> [Instructions for the task] Print every line of the records below verbatim, leaving out the pictures.

### Records shown ###

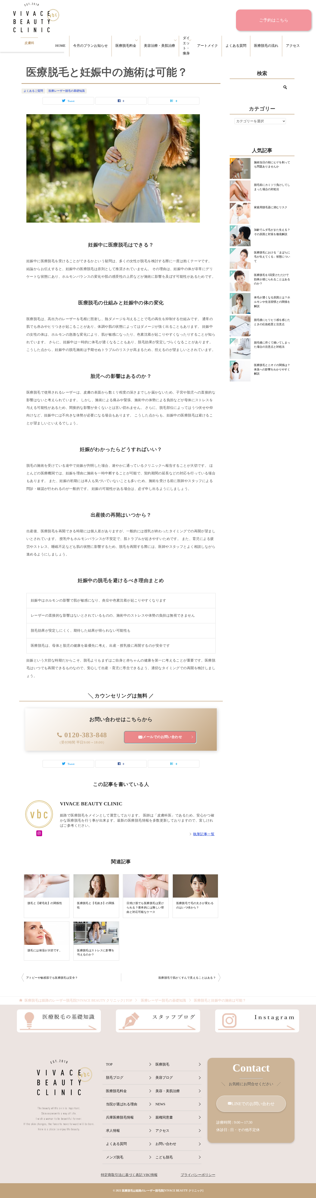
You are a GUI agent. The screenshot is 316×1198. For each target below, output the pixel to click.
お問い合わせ (165, 1144)
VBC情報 (150, 1175)
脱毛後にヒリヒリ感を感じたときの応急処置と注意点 (272, 322)
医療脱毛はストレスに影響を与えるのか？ (95, 952)
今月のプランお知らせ (90, 45)
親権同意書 (164, 1117)
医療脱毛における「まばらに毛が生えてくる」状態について (272, 257)
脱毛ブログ (114, 1077)
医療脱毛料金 (125, 45)
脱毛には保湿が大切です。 (45, 950)
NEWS (160, 1104)
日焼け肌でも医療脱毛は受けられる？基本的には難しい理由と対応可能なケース (145, 907)
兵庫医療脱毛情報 (120, 1117)
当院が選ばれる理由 (121, 1104)
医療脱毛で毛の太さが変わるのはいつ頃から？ (195, 905)
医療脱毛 (162, 1064)
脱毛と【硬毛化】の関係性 (45, 903)
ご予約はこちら (273, 20)
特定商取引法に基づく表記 (122, 1175)
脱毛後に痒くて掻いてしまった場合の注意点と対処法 (272, 345)
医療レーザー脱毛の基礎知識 (67, 90)
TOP (78, 1000)
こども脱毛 (164, 1157)
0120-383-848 (85, 735)
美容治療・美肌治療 (159, 45)
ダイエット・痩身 (186, 45)
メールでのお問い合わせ (162, 737)
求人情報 (113, 1130)
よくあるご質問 (33, 90)
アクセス (293, 45)
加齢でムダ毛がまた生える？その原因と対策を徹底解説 (272, 232)
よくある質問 (236, 45)
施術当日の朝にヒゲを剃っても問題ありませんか (272, 164)
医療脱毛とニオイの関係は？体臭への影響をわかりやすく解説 (272, 369)
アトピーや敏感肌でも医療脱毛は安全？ (52, 977)
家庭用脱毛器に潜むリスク (270, 207)
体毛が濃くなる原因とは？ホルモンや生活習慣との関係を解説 (272, 302)
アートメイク (207, 45)
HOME (60, 45)
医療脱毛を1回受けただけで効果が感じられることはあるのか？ (272, 279)
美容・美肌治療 (167, 1091)
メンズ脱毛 (114, 1157)
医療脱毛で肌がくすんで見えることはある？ (187, 977)
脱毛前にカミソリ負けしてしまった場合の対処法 (272, 187)
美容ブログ (164, 1077)
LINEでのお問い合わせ (253, 1103)
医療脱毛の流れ (266, 45)
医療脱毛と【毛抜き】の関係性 (95, 905)
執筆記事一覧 (203, 834)
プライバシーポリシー (198, 1175)
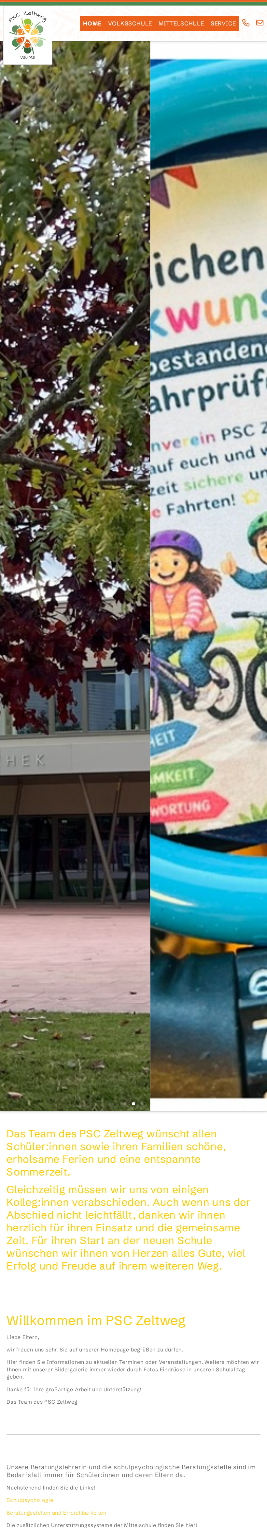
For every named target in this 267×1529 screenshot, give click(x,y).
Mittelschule (181, 23)
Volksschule (130, 23)
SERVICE (223, 23)
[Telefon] (246, 23)
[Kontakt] (260, 23)
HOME (92, 23)
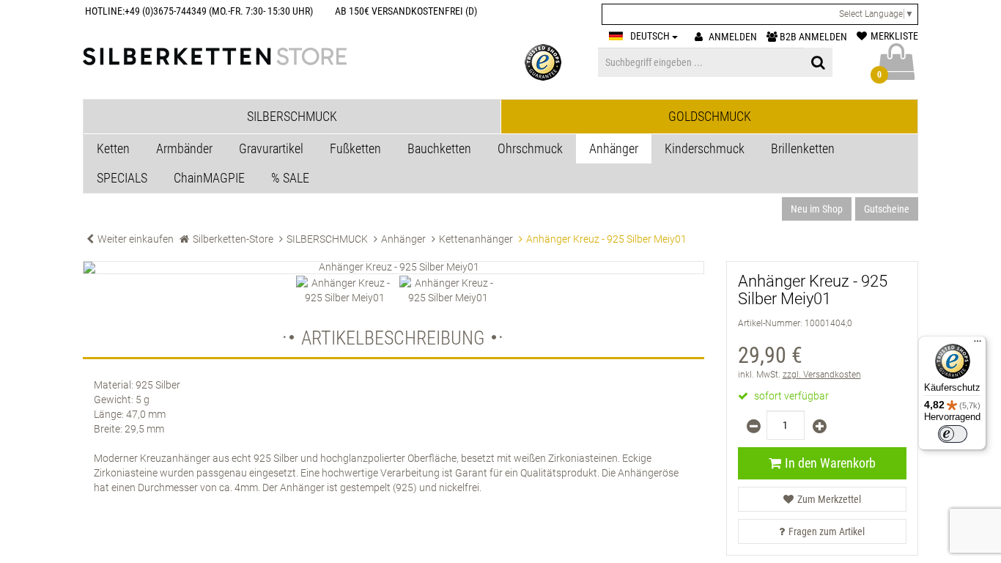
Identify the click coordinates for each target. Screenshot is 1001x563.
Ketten (113, 148)
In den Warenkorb (830, 463)
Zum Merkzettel (829, 499)
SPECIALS (122, 177)
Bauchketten (439, 148)
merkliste (894, 36)
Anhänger (613, 148)
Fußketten (355, 148)
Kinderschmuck (705, 148)
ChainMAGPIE (209, 177)
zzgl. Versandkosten (822, 374)
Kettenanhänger (476, 239)
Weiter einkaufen (135, 239)
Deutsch (651, 36)
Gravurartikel (271, 148)
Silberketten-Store (233, 239)
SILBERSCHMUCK (327, 239)
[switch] (952, 434)
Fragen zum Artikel (826, 531)
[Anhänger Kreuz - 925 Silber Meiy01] (393, 267)
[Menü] (977, 344)
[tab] (292, 116)
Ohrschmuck (530, 148)
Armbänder (184, 148)
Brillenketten (803, 148)
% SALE (290, 177)
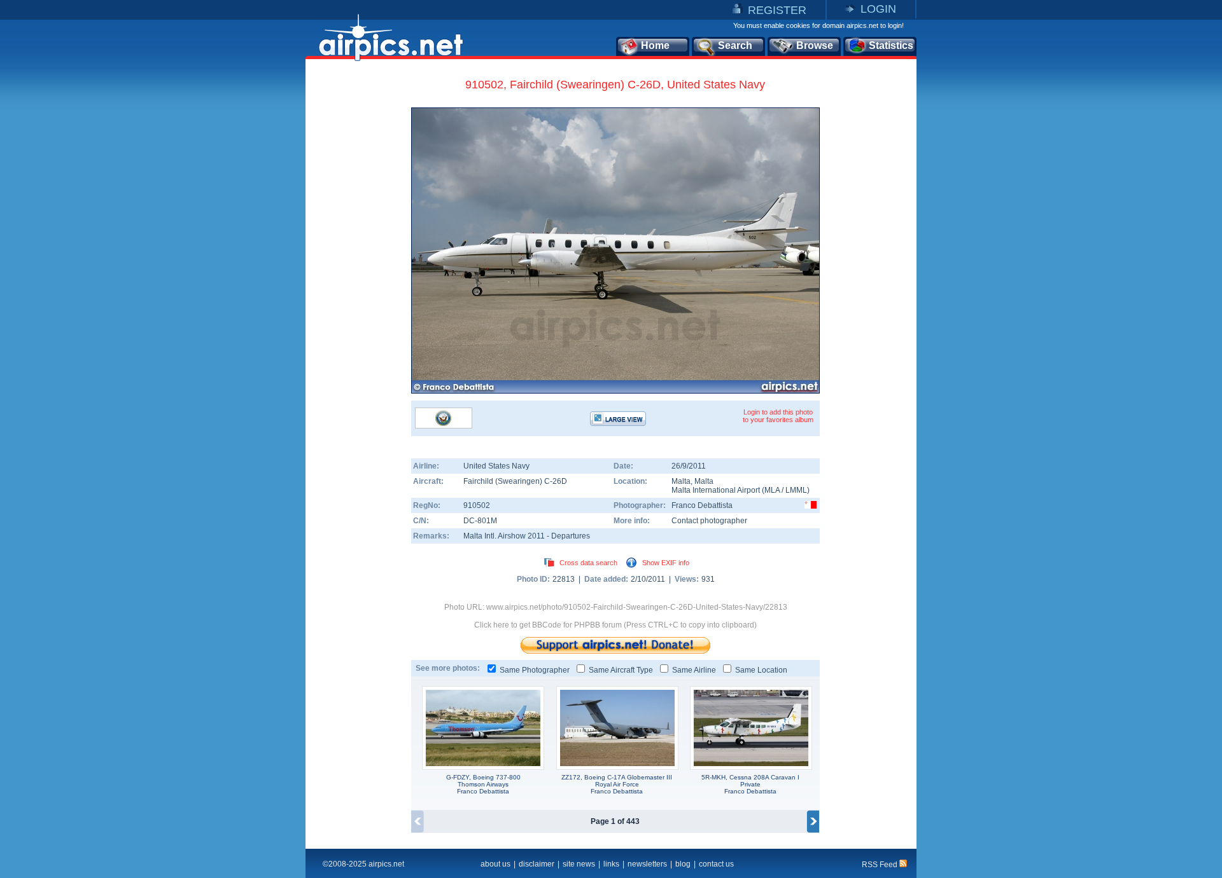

###

> [Answer to this exercise]
You are a GUI agent. The screenshot is 316×1198. For each target below, output the pixel to click.
お問い合わせ (165, 1144)
VBC情報 (150, 1175)
脱毛後にヒリヒリ感を感じたときの応急処置と注意点 (272, 322)
医療脱毛はストレスに影響を与えるのか？ (95, 952)
今月のプランお知らせ (90, 45)
親権同意書 (164, 1117)
医療脱毛における「まばらに毛が生えてくる」状態について (272, 257)
脱毛ブログ (114, 1077)
医療脱毛料金 (125, 45)
脱毛には保湿が大切です。 (45, 950)
NEWS (160, 1104)
日焼け肌でも医療脱毛は受けられる？基本的には難しい理由と対応可能なケース (145, 907)
兵庫医療脱毛情報 (120, 1117)
当院が選ばれる理由 (121, 1104)
医療脱毛で毛の太さが変わるのはいつ頃から？ (195, 905)
医療脱毛 (162, 1064)
脱毛と【硬毛化】の関係性 (45, 903)
ご予約はこちら (273, 20)
特定商取引法に基づく表記 (122, 1175)
脱毛後に痒くて掻いてしまった場合の注意点と対処法 (272, 345)
医療レーザー脱毛の基礎知識 (67, 90)
TOP (78, 1000)
こども脱毛 (164, 1157)
0120-383-848 (85, 735)
美容治療・美肌治療 (159, 45)
ダイエット・痩身 (186, 45)
メールでのお問い合わせ (162, 737)
求人情報 (113, 1130)
よくあるご質問 (33, 90)
アクセス (293, 45)
加齢でムダ毛がまた生える？その原因と対策を徹底解説 (272, 232)
よくある質問 (236, 45)
施術当日の朝にヒゲを剃っても問題ありませんか (272, 164)
医療脱毛とニオイの関係は？体臭への影響をわかりやすく解説 (272, 369)
アトピーや敏感肌でも医療脱毛は安全？ (52, 977)
家庭用脱毛器に潜むリスク (270, 207)
体毛が濃くなる原因とは？ホルモンや生活習慣との関係を解説 (272, 302)
アートメイク (207, 45)
HOME (60, 45)
医療脱毛を1回受けただけで効果が感じられることはあるのか？ (272, 279)
美容・美肌治療 (167, 1091)
メンズ脱毛 (114, 1157)
医療脱毛で肌がくすんで見えることはある？ (187, 977)
脱毛前にカミソリ負けしてしまった場合の対処法 (272, 187)
美容ブログ (164, 1077)
LINEでのお問い合わせ (253, 1103)
医療脱毛の流れ (266, 45)
医療脱毛と【毛抜き】の関係性 (95, 905)
執筆記事一覧 (203, 834)
プライバシーポリシー (198, 1175)
For every named target in this 267×1529 screenshot, give click(x,y).
Mittelschule (181, 23)
Volksschule (130, 23)
SERVICE (223, 23)
[Telefon] (246, 23)
[Kontakt] (260, 23)
HOME (92, 23)
Identify the click coordinates for each target. Screenshot is 1001x563.
Ketten (113, 148)
In den Warenkorb (830, 463)
Zum Merkzettel (829, 499)
SPECIALS (122, 177)
Bauchketten (439, 148)
merkliste (894, 36)
Anhänger (613, 148)
Fußketten (355, 148)
Kinderschmuck (705, 148)
ChainMAGPIE (209, 177)
zzgl. Versandkosten (822, 374)
Kettenanhänger (476, 239)
Weiter einkaufen (135, 239)
Deutsch (651, 36)
Gravurartikel (271, 148)
Silberketten-Store (233, 239)
SILBERSCHMUCK (327, 239)
[switch] (952, 434)
Fragen zum Artikel (826, 531)
[Anhänger Kreuz - 925 Silber Meiy01] (393, 267)
[Menü] (977, 344)
[tab] (292, 116)
Ohrschmuck (530, 148)
Armbänder (184, 148)
Brillenketten (803, 148)
% SALE (290, 177)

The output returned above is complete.